Peter: That is. One of my jobs in victoria secret, I was international circulation manager, and we were trying to open up the japanese market. So this is mid 90s and, yes, I can attest. I saw that work ethic. I didn’t think it was very efficient, but they would work hard, work long hours (12 14 15 hours), and then the stereotypical Japanese businessman would still want to go out to the wee hours of the morning. You can’t go at that pace, and I would say that maybe the Millennials are helping us to get out of this because there’s more… I don’t like this word: work-life balance. I always got work life management, because the only time we’re in balance is when we’re dead, or university professor. Outside of that, there’s no balance. I think they are helping us to see that there’s more to life than just the job.

Courtney: Let me tell you, I love Millennials. I need to be an honorary millennial. I think they are really going to save us from ourselves, in many respects, for that very reason. They are not willing to sacrifice their well being for their work success. They bring, I think, a great and refreshing attitude. The optimism… and I know I hear people who work with Millennials say “Well these Millennials…” and I’m like, okay, that’s not a millennial characteristic. Any 20 or early 30 year old – you, me, anyone – is gonna do that. That’s just part of being at that age, and I think that’s an important distinction. Every 20-year-old in history had a lot of stupid tickets, which they played, including you. We all need just give them a pass there. I think they bring optimism, incredible discretion about what they’re willing to be subjected to, which is not karoshi, and just a new way of working. I’m inspired. I am absolutely inspired. I was giving a talk a few years ago. I don’t know how I got into this, but I was speaking to the Colorado Association of Chiefs of Police.

Peter: oh!

Courtney: I know. It’s not where I would have expected to be, but it was great. It was a wonderful group of people and they asked me to come speak about getting good talent to join police forces. They’re really struggling to get the right people in there, and it’s about community policing. It’s about communicating a new message around policing, and I do a lot of research for this because this isn’t a field that I’m familiar with, and I learned a lot. I interviewed a Colorado State Patrol officer and he said there are so many great things about Millennials in terms of community policing, and he said but I can’t get them to work overtime. I said well what do you need? And he said “I need somebody to sit in a patrol car at a construction area on the interstate to kind of make people aware, slow it down, behave yourselves.” All they have to do is sit there. It’s the easiest job in the world, and he said it’s an overtime kind of thing, and he said he can’t get anyone to do it. They want to have their lives and they want their time, and I sympathize with his predicament but I thought… isn’t that how it should be?

Peter: right

Courtney: I mean it was a good thing. Isn’t that the other end of the spectrum from karoshi, where you’ve worked herself, literally, to death.

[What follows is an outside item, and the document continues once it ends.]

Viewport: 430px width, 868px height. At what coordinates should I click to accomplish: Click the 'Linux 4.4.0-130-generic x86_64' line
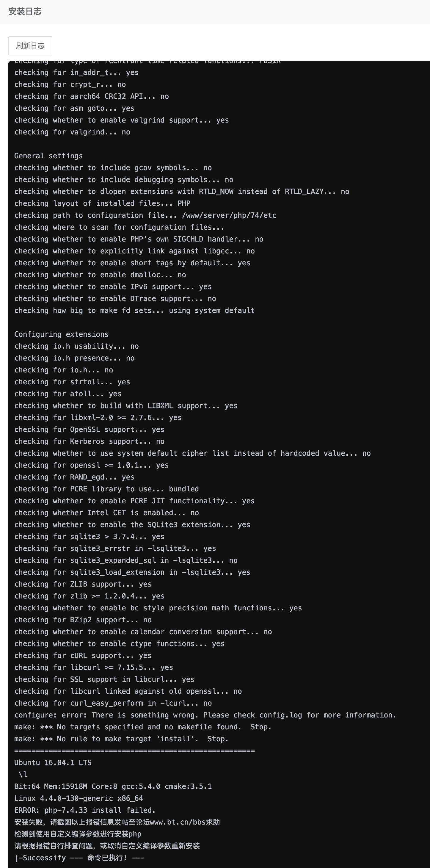pos(78,798)
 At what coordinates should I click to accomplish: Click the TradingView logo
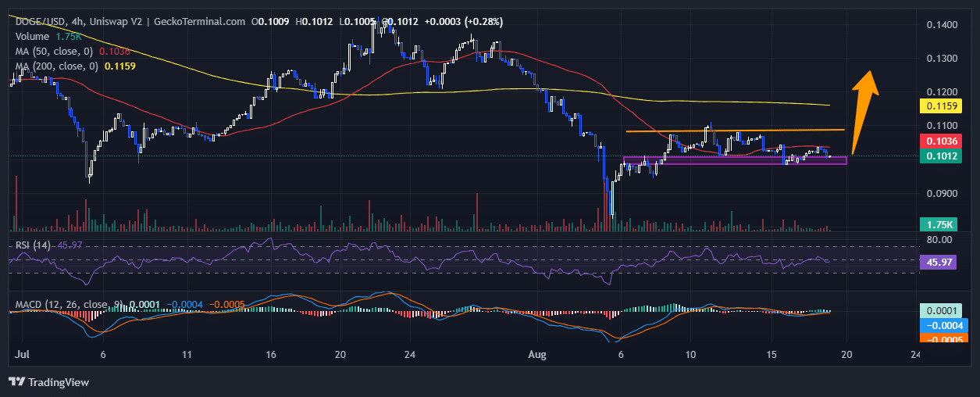click(x=48, y=382)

Peter: Yeah, I hold the same thoughts about the Millennials. Working with seniors when I was at the University and pushing them out the door… that was one of my favorite things to do, and I would always tell them that you guys got the world by the tail. Just go a little slow. Just just back off the pedal just a little bit in those early years, but you guys are great. As you’re describing this, I’m thinking that’s the problem right now, in the accounting profession, with succession planning. Because they see these partners working themselves to death, and they don’t want to have anything to do with it. It’s incredible. These guys are coming out of college, they’re going to work for the big four, and they’re leaving after three years, which is kind of typical back in the day. But what we’re seeing is, when they leave, they haven’t taken the CPA exam, nor will they take the CPA exam. They’re going to do something simpler like brain surgery or something… no you guys are nuts!

Courtney: [laughs]

Peter: I can’t work like this! There’s no balance. It’s just all work-driven at that karoshi amount.

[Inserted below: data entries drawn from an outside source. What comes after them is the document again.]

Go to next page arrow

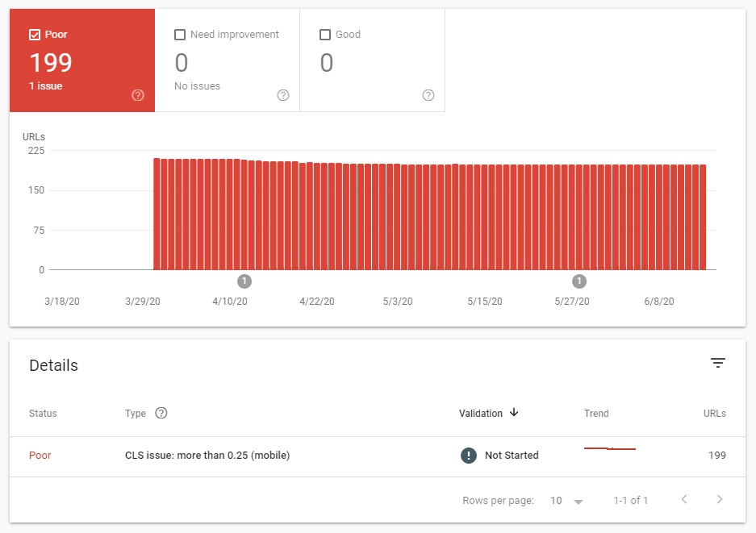pos(720,500)
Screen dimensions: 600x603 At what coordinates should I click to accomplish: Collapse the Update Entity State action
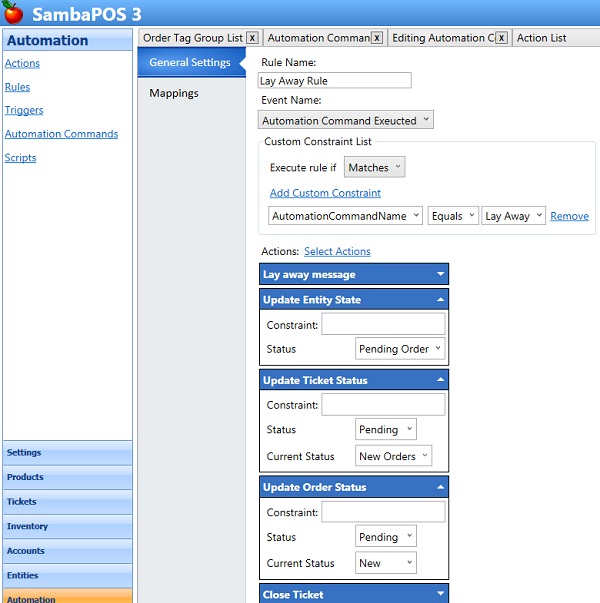tap(440, 300)
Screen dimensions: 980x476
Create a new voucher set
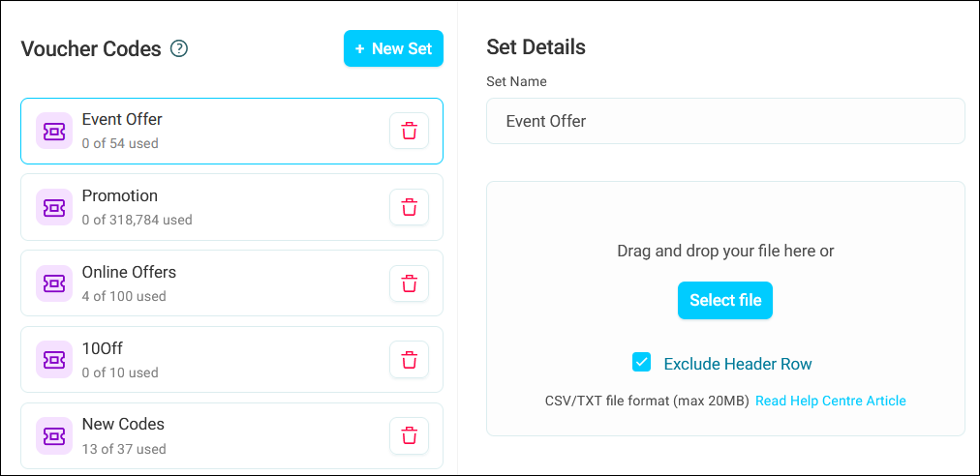pyautogui.click(x=393, y=48)
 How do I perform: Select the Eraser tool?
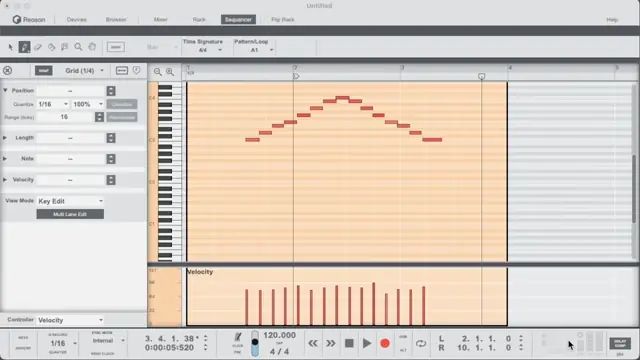tap(38, 47)
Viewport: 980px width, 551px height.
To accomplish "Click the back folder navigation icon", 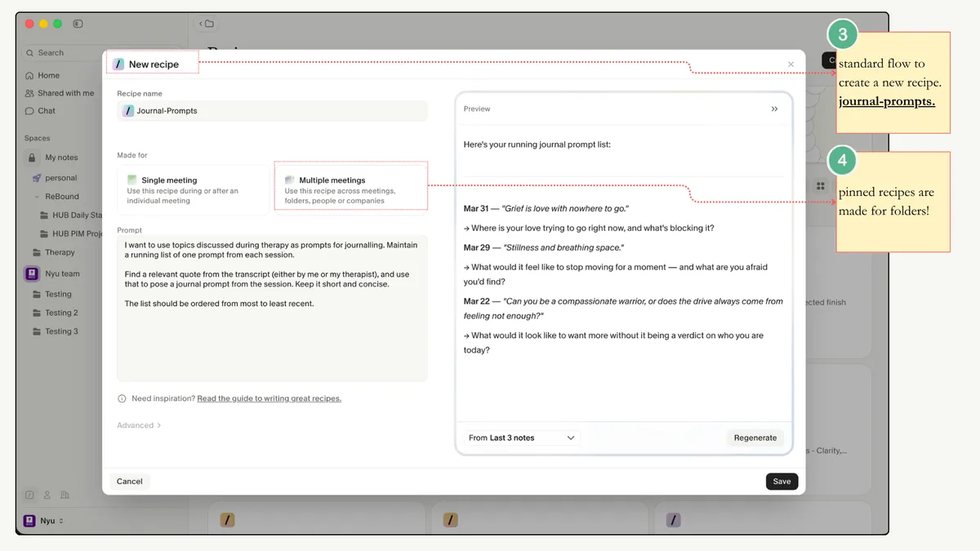I will pos(207,24).
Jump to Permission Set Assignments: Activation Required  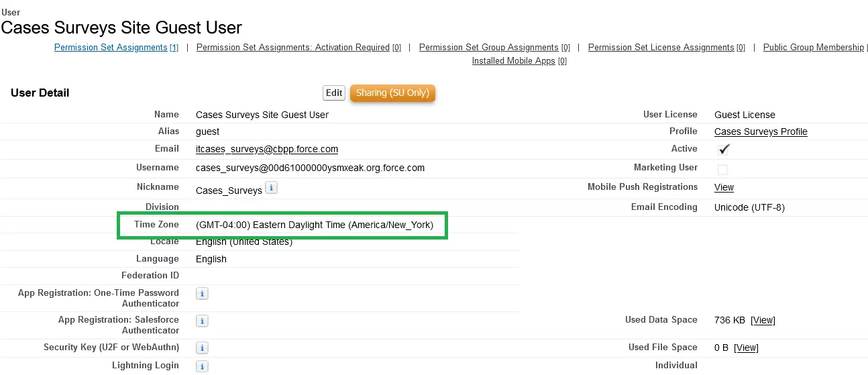coord(299,48)
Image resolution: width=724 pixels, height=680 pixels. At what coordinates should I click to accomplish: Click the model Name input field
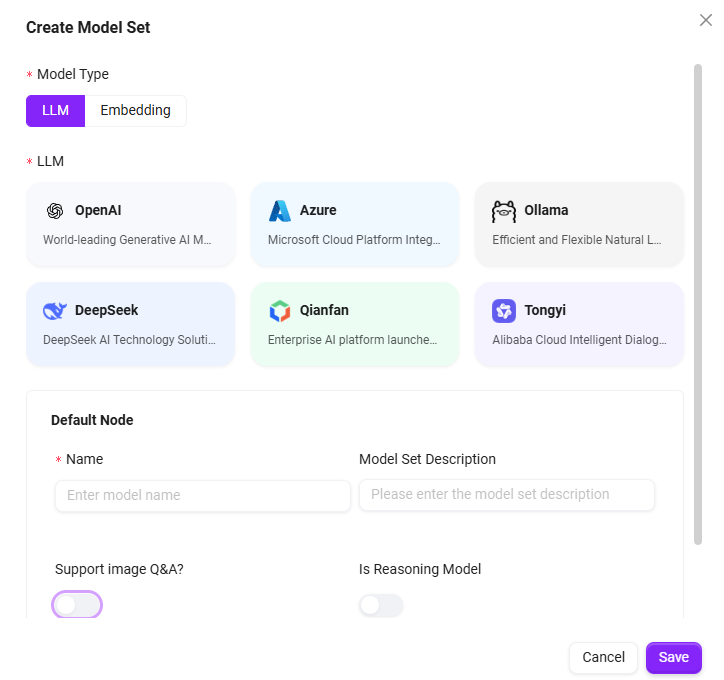coord(203,495)
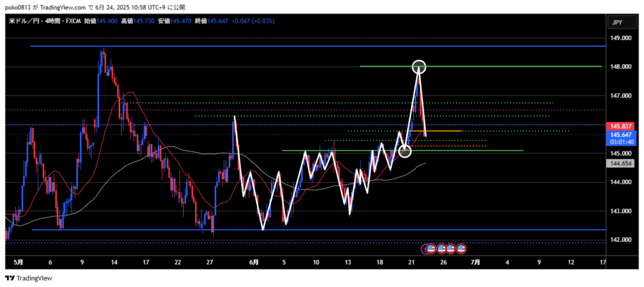Click the rightmost US flag economic event icon

pos(461,249)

Courtney: Yeah. I was gonna mention that the number of recent graduates taking the CPA is in decline, and it’s because they don’t want to grind away and study and study and study… and they see it. And honestly you say they look at the partners and they’re like I don’t want to do that. That’s exactly one of the main drivers of why I got out. Of course, I had to bring another element to it. As a woman, I looked at the path for women and I looked at the women who were partners, who were directors in the firm, and my exact thought was ‘no way, no how, is that at the end of the road I’m on. it’s just not worth it.’ So I have to applaud them for having… whether it’s foresight or intuition or whatever they’re bringing to bear to say “no, I don’t want to be on this road if that’s where this road leads.” And I think one of the last companies I was working with told that one of their benefits was a year-long sabbatical, when you make partner or director (depending on the path you were on). You could opt to take a year off, and things like that really make me think that companies do get it. So I see some responsiveness. It’ll be interesting. I read something last night that said by 2025, seventy-five percent of the workforce will be Millennials.

Peter: Yeah

Courtney: I can’t wait for that! In a blink, we’ll be there.

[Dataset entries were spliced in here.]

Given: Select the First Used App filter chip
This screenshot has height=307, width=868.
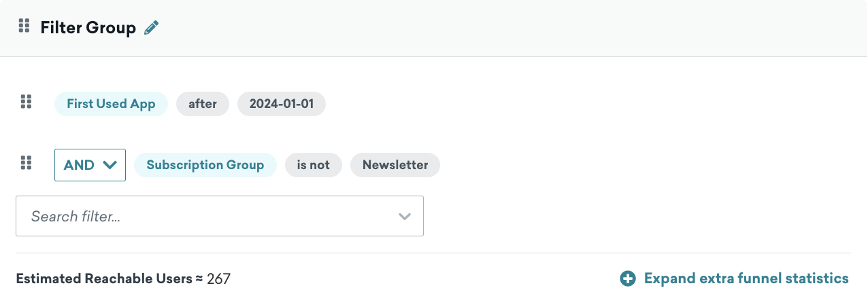Looking at the screenshot, I should (111, 104).
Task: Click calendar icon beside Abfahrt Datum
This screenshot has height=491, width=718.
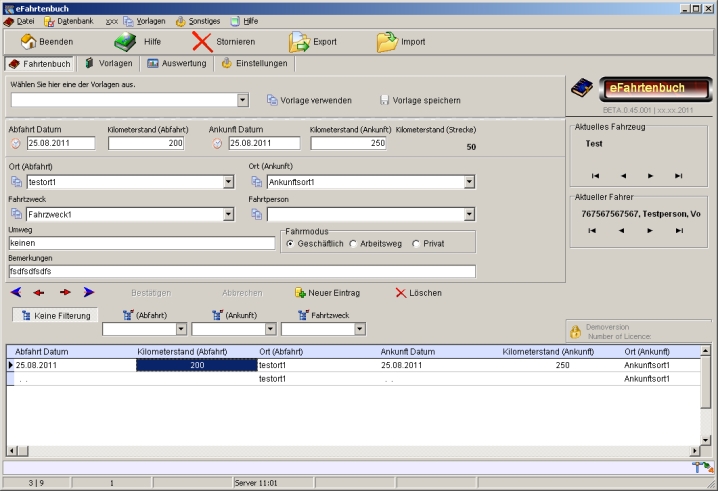Action: [16, 144]

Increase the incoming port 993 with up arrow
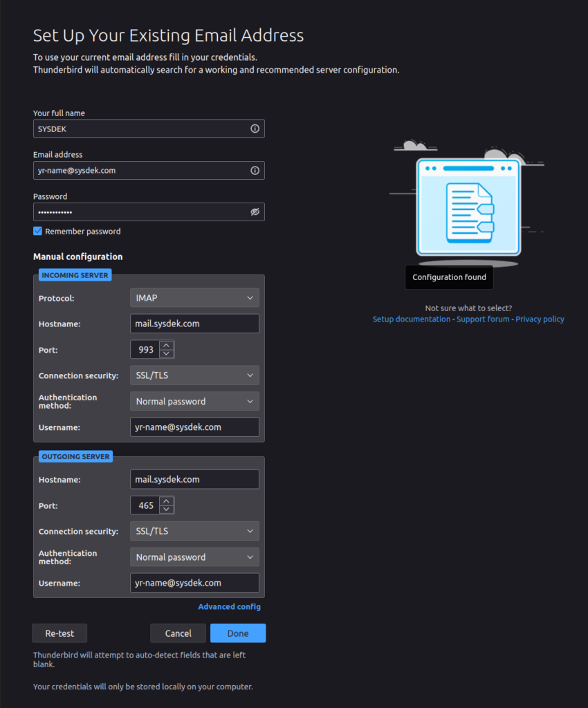(166, 346)
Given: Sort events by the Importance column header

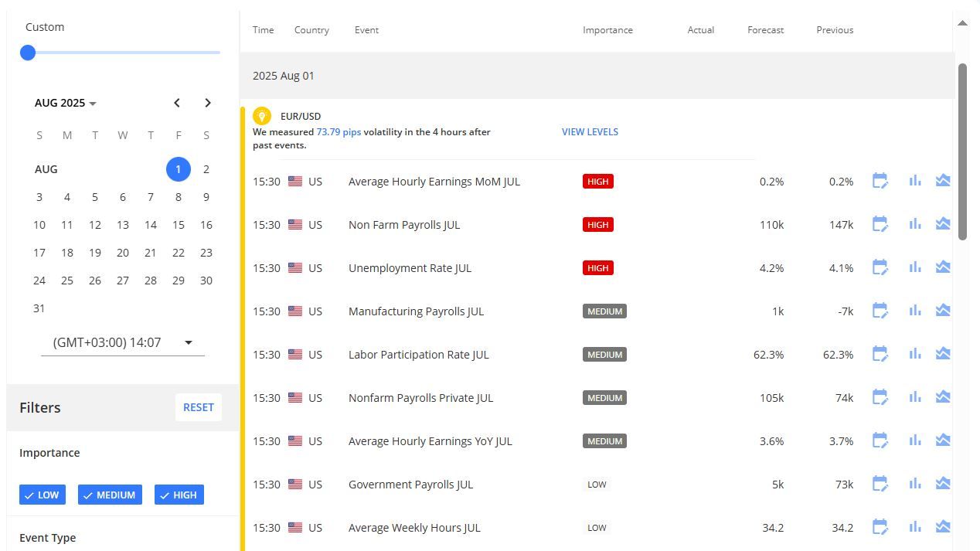Looking at the screenshot, I should (607, 29).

Peter: Yeah, because we’ll be a lot older. When I do talk about the generations with audiences at times, I say yeah we all complain at times about the Millennials. Remember, you baby boomers out there, you’re the ones that raised them.

Courtney: [laughs]

Peter: And they’re all going “no, not my kid.” No. You all raised them. The baby boomers raised them, so quit complaining about them.

Courtney: It’s on you, that’s right. You put them out there into the world, now let’s work with them. They take a lot of heat for it, but I hope their optimism will lift us all, and I think it will. I really do.

Peter: I do too. I saw something, probably over a year so ago, on CNBC that millennials contribute over 2 trillion dollars in consumer spending. Now, you’re gonna laugh… I stated that stat and one of my presentations and somebody said “Was it their money or their parents money they were spending?”

[groans]

Peter: It was their money. And when you think of millennials we have this picture, but I try to shape that picture a little differently and say one person’s name: who’s a millennial, some guy named Mark Zuckerberger?

Courtney: Mark Zuckerberg, yeah.

Peter: Zuckerberg… he’s a millennial.

Courtney: He’s like the ultimate millennial.

Peter: right

Courtney: Like upwards of seventy percent of Millennials want to be entrepreneurs, and I think Mark Zuckerberg is like the ultimate entrepreneur, right? He spun up his business in college and now he’s he’s iconic.

Peter: And they can do it because of the way technology has changed. I mean technology… whenever I got to Panera or Starbucks the laptops out… and they’re all working.

Courtney: I mean but isn’t that kind of wonderful? I could remember sitting in my cubicle, longer ago that I’m gonna admit to, and you had your radio and you had your DOS-based screen (now I’m really dating myself). Now you could set at the coffee shop and get the same thing done.

Peter: Right. You could work on your phone, you can read on your phone. I officiated a wedding for my goddaughter last year, and and she’s a millennial, she’s in the mid-to-late 20s, and we were talking about the vows. I asked if they had written their own vows, and they went yes. So when it came time for the wedding, they both took out their phone, and they had the vows on their phone… which made me really feel old because I was officiating using an iPad on like a 30 font so I could read. And they’re looking at these little letters without glasses. I’m going Wow! But it was it kind of cool. That was really kind of sobering in a lot of ways, but yeah.

Courtney: I would give anything to have a picture of that: you with your iPad and them at their phones.

Peter: Uhhhh I bet you I can get it to you.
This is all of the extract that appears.